— ТЕКСТ ДЛЯ ЧТЕНИЯ —
________

А. Воронель делает тут более высокое обобщение: «Ситуация русских евреев и проблема их освобождения есть только отражение общего кризиса всего еврейства… Проблема советских евреев помогает нам увидеть смятение в собственных рядах»; «цинизм советских евреев», использующих фальшивые вызовы из Израиля, вместо того чтобы «покориться судьбе, предписывающей им дорогу чести, есть не более чем отражение цинизма и разложения, коснувшихся всего еврейского (и нееврейского) мира»; «под влиянием бизнеса, конкуренции и неограниченных возможностей Свободного Мира вопросы совести отодвигаются всё дальше»[1459].
Итак, потёк просто – массовый побег от трудной советской жизни в лёгкую западную, по-человечески вполне понятный. Но в чём же тогда «репатриация»? и в чём «духовное превосходство» тех, кто решился на выезд из «страны рабов»? – Советские евреи, добивавшиеся эмиграции, в те годы звонко возглашали: «Отпусти народ Мой!» Но это была – усеченная цитата. А в Библии сказано так: «Отпусти народ Мой, чтоб он совершил мне праздник в пустыне» (Исх. 5:1). Но что-то много отпущенных – поехали не в пустыню, а в изобильную Америку.
Однако и отначала, в успешные годы внезапной эмиграции, – были ли сионистские убеждения и стремление в Израиль главными стимулами отъезда? Разные еврейские авторы свидетельствуют, что – нет.
«Советская ситуация конца 60-х годов была ситуацией алии, а не сионистского движения. Была волна людей, внутренне уже готовых бежать из Союза. А уже внутри этой волны началось то, что можно условно назвать сионистским движением»[1460]. В активные кружки изучения еврейской истории и культуры вошли те, «отличительной чертой которых было, разве что, полное отсутствие карьеризма, столь принятого в кругах советско-еврейской интеллигенции. Поэтому-то они всё свободное время отдавали еврейским делам»[1461]. Для таких уже с конца 70-х годов началась «эра учителей иврита», а с начала 80-х «учителя Торы были единственными, кто продолжал действовать на умы»[1462].

________

— ДАННЫЕ ДЛЯ УПРАЖНЕНИЯ —
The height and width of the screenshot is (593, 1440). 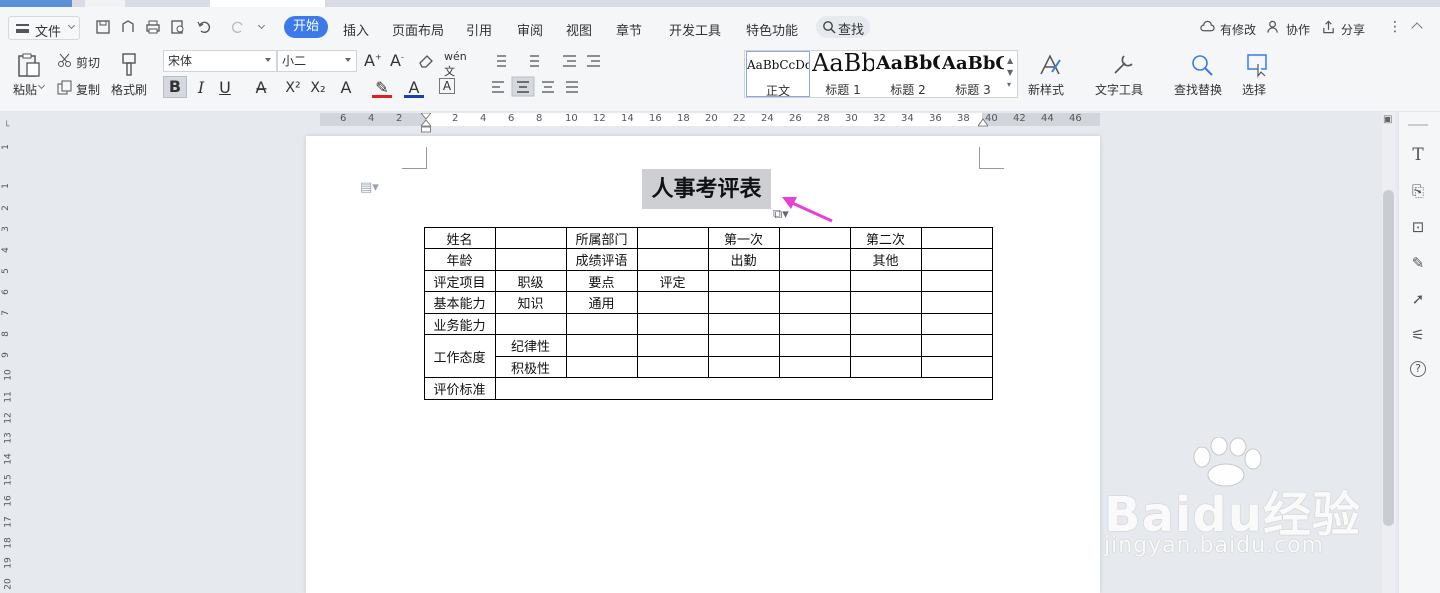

________

— ЗАДАЧА —
Перескажите короче или в виде списка абзац текста для чтения, который начинается словами «Советская ситуация конца 60-х годов», сохранив его основные факты. Данные здесь не понадобятся.

— ОТВЕТ —
- В конце 60-х годов в СССР была ситуация алии, а не сионистского движения: поднялась волна людей, внутренне уже готовых бежать из Союза.
- Внутри этой волны началось то, что условно можно назвать сионистским движением.
- В активные кружки изучения еврейской истории и культуры вошли люди, которых отличало полное отсутствие карьеризма, принятого среди советско-еврейской интеллигенции. Поэтому всё свободное время они отдавали еврейским делам.
- Для них с конца 70-х годов началась «эра учителей иврита». С начала 80-х на умы продолжали действовать только учителя Торы.